◆ Document passage:
================================

6

I have been trying to get my code to work for many days, I am desperate. I've scoured the internet, but I still can't find it.

I have a text file encoded in "latin-1" of 9GB -> 737 022 387 lines, each line contains a string.

I would like to read each line and send them in an http PUT request that waits for a response, and returns TRUE or FALSE if the response is 200 or 400 The PUT request takes about 1 to 3 seconds, so to speed up the processing time I would like to use either a Thread or a multiprocessing.

To start, I simulate my PUT request with a sleep of 3 seconds. and even that I can't get it to work

This code split my string into char, i don't know why...

from multiprocessing import Pool
from time import sleep


def process_line(line):
   sleep(3)
   print(line)
   return True

if __name__ == "__main__":
    pool = Pool(2)
    peon =  open(r'D:\txtFile',encoding="latin-1")
    for line in peon:
        res = pool.map(process_line,line )
        print(res)

This give error : TypeError: process_line() takes 1 positional argument but 17 were given

import multiprocessing
from multiprocessing import Pool
from time import sleep


def process_line(line):
   sleep(3)
   print(line)
   return True

if __name__ == "__main__":
    pool = Pool(2)
    with open(r"d:\txtFile",encoding="latin-1") as file:
        res = pool.apply(process_line,file.readline() )
        print(res)

that : Crash the computer

from multiprocessing import Pool
from time import sleep


def process_line(line):
   sleep(3)
   print(line)
   return True

if __name__ == "__main__":
    pool = Pool(2)
    peon =  open(r'D:\txtFile',encoding="latin-1")
    for line in peon:
        res = pool.map(process_line,peon )
        print(res)
Eva exe
  • 87
  • 6
  • 1
    `map` works on an iterable of arguments. What you want is to remove the for loop and do: `res = pool.map(process_line, peon)` – flakes Apr 11 '22 at 06:06
  • That crash my computer, my file is 9GB. map load the file in the RAM ? – Eva exe Apr 11 '22 at 06:10
  • 2
    Ah you probably want `imap()` then. `for res in pool.imap(process_line, peon): ...` – flakes Apr 11 '22 at 06:17

2 Answers2

3

Although the problem seems unrealistic though. shooting 737,022,387 requests! calculate how many months it'll take from single computer!!

Still, Better way to do this task is to read line by line from file in a separate thread and insert into a queue. And then multi-process the queue.

Solution 1:

from multiprocessing import Queue, Process
from threading import Thread
from time import sleep

urls_queue = Queue()
max_process = 4

def read_urls():
    with open('urls_file.txt', 'r') as f:
        for url in f:
            urls_queue.put(url.strip())
            print('put url: {}'.format(url.strip()))

    # put DONE to tell send_request_processor to exit
    for i in range(max_process):
        urls_queue.put("DONE")


def send_request(url):
    print('send request: {}'.format(url))
    sleep(1)
    print('recv response: {}'.format(url))

================================

◆ Records excerpted from a collection:
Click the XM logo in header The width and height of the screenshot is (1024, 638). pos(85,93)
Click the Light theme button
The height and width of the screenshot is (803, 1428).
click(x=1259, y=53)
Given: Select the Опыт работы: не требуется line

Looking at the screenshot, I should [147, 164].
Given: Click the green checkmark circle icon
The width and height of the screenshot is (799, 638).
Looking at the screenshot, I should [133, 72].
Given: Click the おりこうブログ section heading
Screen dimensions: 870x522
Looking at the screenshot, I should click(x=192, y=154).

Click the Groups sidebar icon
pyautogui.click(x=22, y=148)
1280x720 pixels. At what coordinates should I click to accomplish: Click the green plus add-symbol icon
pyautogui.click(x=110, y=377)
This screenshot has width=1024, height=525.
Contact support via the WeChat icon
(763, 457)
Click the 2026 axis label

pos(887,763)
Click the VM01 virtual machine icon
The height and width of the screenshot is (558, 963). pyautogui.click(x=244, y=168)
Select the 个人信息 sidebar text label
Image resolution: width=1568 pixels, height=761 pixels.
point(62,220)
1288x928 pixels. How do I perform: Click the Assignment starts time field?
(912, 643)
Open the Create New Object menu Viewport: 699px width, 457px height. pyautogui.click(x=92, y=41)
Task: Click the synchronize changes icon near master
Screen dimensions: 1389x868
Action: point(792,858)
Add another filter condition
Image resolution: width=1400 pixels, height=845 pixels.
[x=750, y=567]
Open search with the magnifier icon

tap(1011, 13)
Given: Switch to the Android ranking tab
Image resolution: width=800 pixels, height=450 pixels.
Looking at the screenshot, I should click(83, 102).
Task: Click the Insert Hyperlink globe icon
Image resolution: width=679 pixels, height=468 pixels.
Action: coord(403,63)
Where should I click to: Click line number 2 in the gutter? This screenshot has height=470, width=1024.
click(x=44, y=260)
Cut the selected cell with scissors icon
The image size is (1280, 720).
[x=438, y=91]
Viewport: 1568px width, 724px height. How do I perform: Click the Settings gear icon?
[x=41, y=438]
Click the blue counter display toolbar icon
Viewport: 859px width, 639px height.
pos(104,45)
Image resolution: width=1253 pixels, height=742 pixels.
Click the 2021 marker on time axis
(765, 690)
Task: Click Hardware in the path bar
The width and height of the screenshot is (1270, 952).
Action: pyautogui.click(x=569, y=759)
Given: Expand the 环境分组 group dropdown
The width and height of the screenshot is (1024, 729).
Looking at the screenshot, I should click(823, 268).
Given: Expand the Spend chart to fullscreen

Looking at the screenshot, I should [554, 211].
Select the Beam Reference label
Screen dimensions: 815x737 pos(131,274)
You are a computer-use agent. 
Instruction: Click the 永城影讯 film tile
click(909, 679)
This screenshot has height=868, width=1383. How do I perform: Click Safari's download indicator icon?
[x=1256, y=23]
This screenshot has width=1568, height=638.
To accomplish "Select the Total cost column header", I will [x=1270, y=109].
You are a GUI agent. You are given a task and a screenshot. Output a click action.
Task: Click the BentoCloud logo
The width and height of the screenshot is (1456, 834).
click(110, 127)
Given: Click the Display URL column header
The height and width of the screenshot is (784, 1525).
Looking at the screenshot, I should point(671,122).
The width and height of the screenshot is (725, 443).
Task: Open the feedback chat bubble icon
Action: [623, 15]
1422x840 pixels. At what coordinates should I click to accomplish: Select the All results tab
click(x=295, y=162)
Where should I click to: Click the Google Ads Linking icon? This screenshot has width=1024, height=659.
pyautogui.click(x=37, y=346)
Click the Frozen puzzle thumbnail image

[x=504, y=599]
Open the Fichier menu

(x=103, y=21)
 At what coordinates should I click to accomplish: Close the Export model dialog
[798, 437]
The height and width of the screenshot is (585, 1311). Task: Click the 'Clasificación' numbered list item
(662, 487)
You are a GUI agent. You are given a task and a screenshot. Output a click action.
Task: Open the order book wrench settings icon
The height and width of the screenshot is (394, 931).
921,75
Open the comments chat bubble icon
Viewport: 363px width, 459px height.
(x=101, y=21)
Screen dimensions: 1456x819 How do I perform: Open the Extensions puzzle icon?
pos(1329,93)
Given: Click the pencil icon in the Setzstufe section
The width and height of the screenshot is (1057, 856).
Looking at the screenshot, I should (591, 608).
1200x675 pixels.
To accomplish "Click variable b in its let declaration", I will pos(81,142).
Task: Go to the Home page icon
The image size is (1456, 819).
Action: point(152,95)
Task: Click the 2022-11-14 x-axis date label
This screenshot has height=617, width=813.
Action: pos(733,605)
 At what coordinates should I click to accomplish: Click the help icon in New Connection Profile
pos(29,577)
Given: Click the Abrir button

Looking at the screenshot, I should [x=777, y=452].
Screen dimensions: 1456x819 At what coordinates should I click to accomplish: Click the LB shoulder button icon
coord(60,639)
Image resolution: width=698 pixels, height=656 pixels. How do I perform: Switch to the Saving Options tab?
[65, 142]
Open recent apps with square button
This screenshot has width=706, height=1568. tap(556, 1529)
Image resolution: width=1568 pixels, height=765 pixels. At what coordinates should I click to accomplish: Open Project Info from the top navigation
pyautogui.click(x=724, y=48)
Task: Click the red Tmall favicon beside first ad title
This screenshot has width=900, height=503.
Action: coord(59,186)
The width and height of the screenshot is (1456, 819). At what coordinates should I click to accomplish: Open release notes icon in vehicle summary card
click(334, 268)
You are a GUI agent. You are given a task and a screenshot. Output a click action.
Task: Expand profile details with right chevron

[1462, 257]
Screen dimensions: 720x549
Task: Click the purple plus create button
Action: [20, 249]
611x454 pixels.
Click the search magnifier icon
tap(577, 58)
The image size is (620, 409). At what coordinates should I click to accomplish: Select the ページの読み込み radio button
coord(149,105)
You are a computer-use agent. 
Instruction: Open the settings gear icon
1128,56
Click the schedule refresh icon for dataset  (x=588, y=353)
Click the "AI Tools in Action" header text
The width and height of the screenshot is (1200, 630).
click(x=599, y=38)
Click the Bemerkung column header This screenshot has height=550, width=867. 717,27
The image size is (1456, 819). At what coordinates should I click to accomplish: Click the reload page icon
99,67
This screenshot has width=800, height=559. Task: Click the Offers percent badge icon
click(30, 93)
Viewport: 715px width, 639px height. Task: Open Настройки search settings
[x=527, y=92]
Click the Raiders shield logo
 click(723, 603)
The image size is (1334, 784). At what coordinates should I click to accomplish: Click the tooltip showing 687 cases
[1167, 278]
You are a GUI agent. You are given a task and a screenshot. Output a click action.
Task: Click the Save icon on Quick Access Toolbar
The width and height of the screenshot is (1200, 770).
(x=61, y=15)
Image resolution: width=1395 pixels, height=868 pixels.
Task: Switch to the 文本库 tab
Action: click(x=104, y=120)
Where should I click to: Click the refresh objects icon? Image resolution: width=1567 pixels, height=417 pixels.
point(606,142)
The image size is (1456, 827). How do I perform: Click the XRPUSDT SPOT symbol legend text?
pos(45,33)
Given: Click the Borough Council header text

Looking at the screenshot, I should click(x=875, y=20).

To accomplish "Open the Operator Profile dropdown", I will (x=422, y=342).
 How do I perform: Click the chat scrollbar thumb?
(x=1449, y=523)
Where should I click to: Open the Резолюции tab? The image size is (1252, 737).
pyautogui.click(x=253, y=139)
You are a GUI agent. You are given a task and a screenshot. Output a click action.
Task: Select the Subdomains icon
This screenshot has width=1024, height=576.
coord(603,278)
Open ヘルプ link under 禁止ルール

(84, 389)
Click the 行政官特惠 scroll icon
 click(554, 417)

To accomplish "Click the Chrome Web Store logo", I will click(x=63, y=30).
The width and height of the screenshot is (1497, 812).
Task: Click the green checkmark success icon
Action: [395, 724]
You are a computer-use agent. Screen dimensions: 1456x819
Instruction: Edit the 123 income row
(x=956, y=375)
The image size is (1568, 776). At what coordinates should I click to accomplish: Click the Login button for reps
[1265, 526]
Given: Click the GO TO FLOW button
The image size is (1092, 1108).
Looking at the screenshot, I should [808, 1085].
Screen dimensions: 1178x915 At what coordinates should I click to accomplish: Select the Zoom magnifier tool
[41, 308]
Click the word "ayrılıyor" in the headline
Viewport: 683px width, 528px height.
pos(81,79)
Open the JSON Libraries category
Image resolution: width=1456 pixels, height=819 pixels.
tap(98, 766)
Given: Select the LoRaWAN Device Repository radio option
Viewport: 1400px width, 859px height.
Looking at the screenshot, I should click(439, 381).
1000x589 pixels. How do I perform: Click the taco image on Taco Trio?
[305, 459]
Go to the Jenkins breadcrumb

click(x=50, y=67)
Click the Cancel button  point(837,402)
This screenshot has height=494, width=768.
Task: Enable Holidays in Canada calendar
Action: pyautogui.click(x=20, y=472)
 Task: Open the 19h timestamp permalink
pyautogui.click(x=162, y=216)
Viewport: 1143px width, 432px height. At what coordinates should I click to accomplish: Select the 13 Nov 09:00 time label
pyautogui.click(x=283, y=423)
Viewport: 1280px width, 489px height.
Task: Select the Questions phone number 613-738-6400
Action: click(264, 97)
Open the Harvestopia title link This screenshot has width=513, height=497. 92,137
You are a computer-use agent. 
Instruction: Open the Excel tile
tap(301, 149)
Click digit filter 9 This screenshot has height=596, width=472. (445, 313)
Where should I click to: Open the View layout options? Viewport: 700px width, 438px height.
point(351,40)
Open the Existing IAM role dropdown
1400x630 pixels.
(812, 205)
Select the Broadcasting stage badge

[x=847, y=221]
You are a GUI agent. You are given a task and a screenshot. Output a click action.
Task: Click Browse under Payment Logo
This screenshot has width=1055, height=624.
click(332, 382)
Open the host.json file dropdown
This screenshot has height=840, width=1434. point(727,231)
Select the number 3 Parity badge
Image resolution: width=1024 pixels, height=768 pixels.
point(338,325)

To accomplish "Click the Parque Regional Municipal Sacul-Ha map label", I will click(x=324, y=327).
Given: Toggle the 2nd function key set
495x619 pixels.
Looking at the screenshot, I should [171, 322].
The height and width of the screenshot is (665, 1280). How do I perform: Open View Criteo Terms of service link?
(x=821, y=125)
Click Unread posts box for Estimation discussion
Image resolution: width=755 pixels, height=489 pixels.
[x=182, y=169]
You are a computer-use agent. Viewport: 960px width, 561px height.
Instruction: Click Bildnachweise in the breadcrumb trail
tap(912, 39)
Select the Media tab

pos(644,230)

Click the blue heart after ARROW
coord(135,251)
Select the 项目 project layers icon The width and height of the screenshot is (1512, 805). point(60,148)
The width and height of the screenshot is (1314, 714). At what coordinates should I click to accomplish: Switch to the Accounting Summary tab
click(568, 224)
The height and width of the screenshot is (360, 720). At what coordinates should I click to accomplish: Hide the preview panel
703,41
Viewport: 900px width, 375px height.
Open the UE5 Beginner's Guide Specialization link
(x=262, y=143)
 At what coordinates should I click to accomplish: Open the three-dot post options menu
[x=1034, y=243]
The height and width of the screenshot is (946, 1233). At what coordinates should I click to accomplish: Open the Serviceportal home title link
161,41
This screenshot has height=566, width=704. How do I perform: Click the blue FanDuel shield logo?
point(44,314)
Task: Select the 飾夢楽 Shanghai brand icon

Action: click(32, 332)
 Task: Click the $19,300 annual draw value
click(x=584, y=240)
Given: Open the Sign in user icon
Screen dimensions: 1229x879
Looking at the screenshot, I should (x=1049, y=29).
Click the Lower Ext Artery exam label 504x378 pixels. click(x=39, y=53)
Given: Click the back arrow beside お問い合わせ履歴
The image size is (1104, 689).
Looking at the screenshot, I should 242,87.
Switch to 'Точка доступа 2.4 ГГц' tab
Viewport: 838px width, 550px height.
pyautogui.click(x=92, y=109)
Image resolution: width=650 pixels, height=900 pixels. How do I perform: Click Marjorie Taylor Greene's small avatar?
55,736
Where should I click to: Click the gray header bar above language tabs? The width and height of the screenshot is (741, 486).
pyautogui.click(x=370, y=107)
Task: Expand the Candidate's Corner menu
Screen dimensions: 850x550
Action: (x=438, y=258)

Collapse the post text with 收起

================================

◆ What you will do:
a: Answer these questions about the thread on Python multiprocessing:
(i) In what encoding is the text file stored?
(ii) Which function does a comment recommend in place of `map` after the file crashes the computer?
(iii) What value does Solution 1 assign to `max_process`?
b: Retype every line of the listing from the line containing "Click the Raiders shield logo" down to the line containing "pyautogui.click(x=253, y=139)", with both of those lines included.
The listing has no connection to the thread about Python multiprocessing.

◆ Answers per task:
a:
(i) latin-1
(ii) `imap()`
(iii) 4

b:
Click the Raiders shield logo
 click(723, 603)
The image size is (1334, 784). At what coordinates should I click to accomplish: Click the tooltip showing 687 cases
[1167, 278]
You are a GUI agent. You are given a task and a screenshot. Output a click action.
Task: Click the Save icon on Quick Access Toolbar
The width and height of the screenshot is (1200, 770).
(x=61, y=15)
Image resolution: width=1395 pixels, height=868 pixels.
Task: Switch to the 文本库 tab
Action: click(x=104, y=120)
Where should I click to: Click the refresh objects icon? Image resolution: width=1567 pixels, height=417 pixels.
point(606,142)
The image size is (1456, 827). How do I perform: Click the XRPUSDT SPOT symbol legend text?
pos(45,33)
Given: Click the Borough Council header text

Looking at the screenshot, I should click(x=875, y=20).

To accomplish "Open the Operator Profile dropdown", I will (x=422, y=342).
 How do I perform: Click the chat scrollbar thumb?
(x=1449, y=523)
Where should I click to: Open the Резолюции tab? The image size is (1252, 737).
pyautogui.click(x=253, y=139)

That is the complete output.